We continue our efforts to define the pathogenesis of systemic lupus-like autoimmunity in predisposed mouse models by focusing on the role of endosomal nucleic acid-sensing TLRs.
We reported that NZB mice deficient for the common receptor for type I IFNs showed significant reductions in all disease parameters. To differentiate whether the pathogenic effects were mediated by the multiple IFNα subtypes and/or the single IFNβ, we created congenic NZB mice lacking Ifnb and found that disease severity was unaltered, strongly implicating IFNα subtypes as the principal effectors. We then documented that long-term treatment of male BXSB mice with an anti-IFNAR antibody of mouse origin reduced serologic, cellular and histologic disease manifestations and extended survival, suggesting that disease acceleration by the Tlr7 gene duplication in this model is mediated by type I IFN signaling. The efficacy of this treatment was greater when applied relatively early in the disease process, but reductions in some disease characteristics, especially kidney pathology, were evident even when treatment was initiated at later stages, and a transient therapeutic effect was also noted in the MRL-Faslpr model. The combined findings suggest that antibody-mediated IFNAR blockade may be a useful treatment approach in human SLE and probably other autoimmune syndromes in which these cytokines appear to play a pathogenic role.
We have also hypothesized that engagement of nucleic acid-sensing TLRs may be responsible for spreading the aberrant response beyond ANAs to encompass the broader spectrum of disease-associated autoantibody specificities. Using MRL-Faslpr mice congenic for the 3d mutation of the Unc93b1 gene, in which signaling by all endosomal TLRs (TLR3, TLR7, TLR9) is extinguished, we indeed found reductions not only in autoantibodies against nucleic acids and associated proteins (anti-chromatin, anti-RNP, anti-Sm), but also in a broad panel of autoantibody specificities, particularly against antigens known to contain or bind to nucleic acids, such as cardiolipin, β2-glycoprotein 1 and myeloperoxidase. Surprisingly, even anti-erythrocyte autoantibodies and hemolytic anemia were significantly reduced in NZB mice congenic for the 3d mutation compared with wild-type controls. Thus, almost the entire gamut of autoantibodies in lupus can be traced to the initial engagement of nucleic acid-sensing TLRs.
To examine whether engagement of B-cell intrinsic nucleic acid-sensing TLRs is required for autoantibody production in vivo, we generated mixed bone marrow chimeras of B6-Faslpr mice that were either 3d/IgHb or WT/IgHa and measured allotype-specific IgM RF and IgG2a anti-chromatin responses. Strikingly, both autoantibodies were derived almost exclusively from the wild-type donor B cells. This finding underscores the essential significance of B-cell nucleic acid sensors in loss of tolerance and production of autoantibodies in lupus and provides a specific target for intervention.

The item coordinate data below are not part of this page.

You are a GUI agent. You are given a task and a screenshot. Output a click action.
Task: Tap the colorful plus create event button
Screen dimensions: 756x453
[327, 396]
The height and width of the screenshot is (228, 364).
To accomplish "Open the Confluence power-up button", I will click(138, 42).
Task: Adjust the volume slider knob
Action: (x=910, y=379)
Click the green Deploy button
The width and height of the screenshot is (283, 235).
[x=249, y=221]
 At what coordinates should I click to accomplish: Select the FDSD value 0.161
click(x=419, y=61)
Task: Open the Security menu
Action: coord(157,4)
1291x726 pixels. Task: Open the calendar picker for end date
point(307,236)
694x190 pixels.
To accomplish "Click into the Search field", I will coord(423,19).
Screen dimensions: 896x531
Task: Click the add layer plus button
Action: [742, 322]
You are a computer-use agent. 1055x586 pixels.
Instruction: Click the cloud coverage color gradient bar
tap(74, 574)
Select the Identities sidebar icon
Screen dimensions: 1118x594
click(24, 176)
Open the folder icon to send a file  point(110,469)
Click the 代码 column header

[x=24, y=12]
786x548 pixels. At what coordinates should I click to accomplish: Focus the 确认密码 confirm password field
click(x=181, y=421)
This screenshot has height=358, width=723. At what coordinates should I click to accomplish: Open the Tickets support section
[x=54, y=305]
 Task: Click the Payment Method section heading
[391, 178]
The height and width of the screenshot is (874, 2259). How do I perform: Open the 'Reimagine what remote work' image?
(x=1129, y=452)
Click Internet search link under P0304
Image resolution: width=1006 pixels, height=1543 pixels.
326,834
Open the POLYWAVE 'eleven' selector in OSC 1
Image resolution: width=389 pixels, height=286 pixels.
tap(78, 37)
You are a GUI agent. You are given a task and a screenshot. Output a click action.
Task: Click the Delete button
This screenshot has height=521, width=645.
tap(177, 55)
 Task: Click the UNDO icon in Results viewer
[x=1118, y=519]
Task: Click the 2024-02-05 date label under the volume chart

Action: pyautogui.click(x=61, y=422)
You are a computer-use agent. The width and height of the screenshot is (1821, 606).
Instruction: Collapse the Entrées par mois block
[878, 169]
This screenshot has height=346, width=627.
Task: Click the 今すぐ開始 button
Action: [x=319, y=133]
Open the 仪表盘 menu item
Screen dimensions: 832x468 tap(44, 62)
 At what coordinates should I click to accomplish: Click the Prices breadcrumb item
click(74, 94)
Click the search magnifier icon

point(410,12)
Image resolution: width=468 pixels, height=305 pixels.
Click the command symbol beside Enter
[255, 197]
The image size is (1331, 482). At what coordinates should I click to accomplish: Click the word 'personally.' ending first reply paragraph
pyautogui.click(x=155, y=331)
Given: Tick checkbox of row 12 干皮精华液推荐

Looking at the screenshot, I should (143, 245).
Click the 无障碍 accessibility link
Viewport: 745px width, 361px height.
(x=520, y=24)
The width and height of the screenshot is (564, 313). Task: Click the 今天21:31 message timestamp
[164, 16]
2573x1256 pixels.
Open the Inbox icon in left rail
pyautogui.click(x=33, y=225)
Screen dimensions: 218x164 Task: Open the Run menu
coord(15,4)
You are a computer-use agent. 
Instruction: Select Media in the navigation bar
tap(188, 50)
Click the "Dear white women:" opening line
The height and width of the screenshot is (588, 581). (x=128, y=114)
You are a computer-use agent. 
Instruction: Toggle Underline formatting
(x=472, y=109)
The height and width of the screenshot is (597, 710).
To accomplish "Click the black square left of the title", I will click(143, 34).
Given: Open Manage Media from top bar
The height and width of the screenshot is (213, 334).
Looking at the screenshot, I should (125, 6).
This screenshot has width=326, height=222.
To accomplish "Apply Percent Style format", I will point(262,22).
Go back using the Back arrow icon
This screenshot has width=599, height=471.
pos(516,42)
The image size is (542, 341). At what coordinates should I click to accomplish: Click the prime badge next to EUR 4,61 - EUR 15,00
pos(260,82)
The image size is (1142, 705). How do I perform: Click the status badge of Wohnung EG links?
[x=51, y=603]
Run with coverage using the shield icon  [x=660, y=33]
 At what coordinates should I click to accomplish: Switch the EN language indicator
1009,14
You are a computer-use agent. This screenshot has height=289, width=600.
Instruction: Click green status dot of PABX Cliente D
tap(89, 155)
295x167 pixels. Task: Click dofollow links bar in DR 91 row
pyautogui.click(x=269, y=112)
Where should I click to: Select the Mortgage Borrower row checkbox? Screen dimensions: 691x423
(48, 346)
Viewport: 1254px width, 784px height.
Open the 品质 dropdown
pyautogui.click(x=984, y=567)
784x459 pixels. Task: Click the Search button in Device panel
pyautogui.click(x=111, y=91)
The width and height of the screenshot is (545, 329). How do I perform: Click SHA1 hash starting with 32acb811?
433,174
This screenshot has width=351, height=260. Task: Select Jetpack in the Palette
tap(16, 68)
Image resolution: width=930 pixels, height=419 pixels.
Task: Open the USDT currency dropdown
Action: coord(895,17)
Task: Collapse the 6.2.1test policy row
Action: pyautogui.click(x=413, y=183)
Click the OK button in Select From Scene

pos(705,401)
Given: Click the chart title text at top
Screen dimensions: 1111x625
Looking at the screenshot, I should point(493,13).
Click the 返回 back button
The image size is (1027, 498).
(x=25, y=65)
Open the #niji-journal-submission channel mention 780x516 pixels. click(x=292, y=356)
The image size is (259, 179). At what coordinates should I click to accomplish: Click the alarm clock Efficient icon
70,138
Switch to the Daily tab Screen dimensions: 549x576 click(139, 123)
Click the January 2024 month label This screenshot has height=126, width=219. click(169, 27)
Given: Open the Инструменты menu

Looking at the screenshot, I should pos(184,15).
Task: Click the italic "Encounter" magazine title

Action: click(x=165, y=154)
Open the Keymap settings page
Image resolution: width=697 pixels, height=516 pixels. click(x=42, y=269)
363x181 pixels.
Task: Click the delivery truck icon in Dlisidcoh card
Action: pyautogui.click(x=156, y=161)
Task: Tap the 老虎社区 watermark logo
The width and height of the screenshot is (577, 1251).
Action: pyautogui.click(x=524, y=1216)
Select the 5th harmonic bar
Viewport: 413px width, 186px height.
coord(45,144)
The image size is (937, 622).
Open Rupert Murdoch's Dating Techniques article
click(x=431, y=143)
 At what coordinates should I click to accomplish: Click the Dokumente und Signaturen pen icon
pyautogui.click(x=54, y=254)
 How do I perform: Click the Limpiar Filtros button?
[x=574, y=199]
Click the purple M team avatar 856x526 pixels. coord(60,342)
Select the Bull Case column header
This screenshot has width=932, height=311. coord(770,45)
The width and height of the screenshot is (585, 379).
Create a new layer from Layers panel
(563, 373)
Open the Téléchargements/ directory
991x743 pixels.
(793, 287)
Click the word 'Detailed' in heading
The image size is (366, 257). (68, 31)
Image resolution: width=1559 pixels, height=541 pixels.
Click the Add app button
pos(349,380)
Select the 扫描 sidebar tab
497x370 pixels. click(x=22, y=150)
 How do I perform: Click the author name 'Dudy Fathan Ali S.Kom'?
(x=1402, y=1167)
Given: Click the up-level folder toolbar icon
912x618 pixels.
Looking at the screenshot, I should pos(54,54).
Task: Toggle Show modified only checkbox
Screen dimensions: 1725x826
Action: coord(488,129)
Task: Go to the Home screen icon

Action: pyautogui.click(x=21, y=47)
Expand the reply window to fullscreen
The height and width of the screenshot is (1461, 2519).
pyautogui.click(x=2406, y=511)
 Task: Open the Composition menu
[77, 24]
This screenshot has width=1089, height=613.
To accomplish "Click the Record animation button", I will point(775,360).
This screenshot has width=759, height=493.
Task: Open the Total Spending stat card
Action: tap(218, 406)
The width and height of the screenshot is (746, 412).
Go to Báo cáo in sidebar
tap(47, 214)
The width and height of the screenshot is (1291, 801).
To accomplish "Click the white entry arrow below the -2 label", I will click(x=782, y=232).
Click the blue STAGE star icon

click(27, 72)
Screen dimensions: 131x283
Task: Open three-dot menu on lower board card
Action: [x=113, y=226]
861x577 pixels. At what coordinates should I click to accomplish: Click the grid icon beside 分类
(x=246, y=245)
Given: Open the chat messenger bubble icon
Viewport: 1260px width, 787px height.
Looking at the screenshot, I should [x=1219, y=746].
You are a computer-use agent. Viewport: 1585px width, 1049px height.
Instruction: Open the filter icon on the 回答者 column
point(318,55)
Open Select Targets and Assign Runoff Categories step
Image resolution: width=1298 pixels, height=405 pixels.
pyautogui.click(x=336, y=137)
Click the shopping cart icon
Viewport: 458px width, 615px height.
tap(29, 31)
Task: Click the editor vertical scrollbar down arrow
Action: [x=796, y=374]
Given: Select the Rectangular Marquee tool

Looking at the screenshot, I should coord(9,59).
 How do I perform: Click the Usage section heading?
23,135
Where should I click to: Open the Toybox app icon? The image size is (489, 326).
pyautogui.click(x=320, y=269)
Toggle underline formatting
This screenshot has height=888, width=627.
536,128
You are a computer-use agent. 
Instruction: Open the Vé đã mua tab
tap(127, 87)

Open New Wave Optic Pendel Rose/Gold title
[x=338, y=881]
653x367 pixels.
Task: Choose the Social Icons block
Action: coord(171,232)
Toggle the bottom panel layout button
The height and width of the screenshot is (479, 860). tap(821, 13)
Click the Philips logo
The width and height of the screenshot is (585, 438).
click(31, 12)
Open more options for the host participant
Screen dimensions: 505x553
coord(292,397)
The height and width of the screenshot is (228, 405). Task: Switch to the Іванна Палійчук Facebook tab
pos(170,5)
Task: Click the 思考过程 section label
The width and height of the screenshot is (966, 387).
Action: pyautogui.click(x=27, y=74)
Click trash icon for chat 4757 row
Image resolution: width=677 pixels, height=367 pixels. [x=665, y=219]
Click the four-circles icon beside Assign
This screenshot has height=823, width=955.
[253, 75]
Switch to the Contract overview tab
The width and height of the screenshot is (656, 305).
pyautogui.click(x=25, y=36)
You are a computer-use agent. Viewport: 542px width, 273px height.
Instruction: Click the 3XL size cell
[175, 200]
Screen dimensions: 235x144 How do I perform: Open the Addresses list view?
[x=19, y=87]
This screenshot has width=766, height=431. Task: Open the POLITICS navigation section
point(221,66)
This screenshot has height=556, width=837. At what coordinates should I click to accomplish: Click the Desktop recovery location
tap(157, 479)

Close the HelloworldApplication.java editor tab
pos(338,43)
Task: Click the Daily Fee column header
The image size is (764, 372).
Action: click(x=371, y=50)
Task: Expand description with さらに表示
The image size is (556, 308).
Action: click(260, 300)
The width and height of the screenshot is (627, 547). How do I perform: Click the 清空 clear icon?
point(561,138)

Evidence suggests that plasmacyotoid dendritic cells (pDC), the major producers of type I IFNs, are likely to be involved in the pathogenesis of lupus. One ENU phenovariant identified by Beutler and colleagues, named feeble, showed abrogation of both TLR7-induces and TLR9-induced type I IFN and proinflammatory cytokine production by pDCs, while leaving intact pDC development and TLR responses by other cells. The feeble phenotype was mapped to a mutation in Slc15a4, which encodes the peptide/histidine transporter 1 (PHT1), one of the four members of the solute carrier 15 (Slc15) family of proteins. In preliminary collaborative studies with Beutler and colleagues, lupus-prone B6Faslpr mice congenic for the feeble mutation showed significant reduction in hypergammaglobulinemia, lymphadenopathy and mortality. These findings provide direct evidence for the role of pDC in the pathogenesis of systemic autoimmunity and suggests that pharmacologic agents that interfere with Sle15a4 function may be useful in treating lupus and other diseases in which these cells appear to be involved.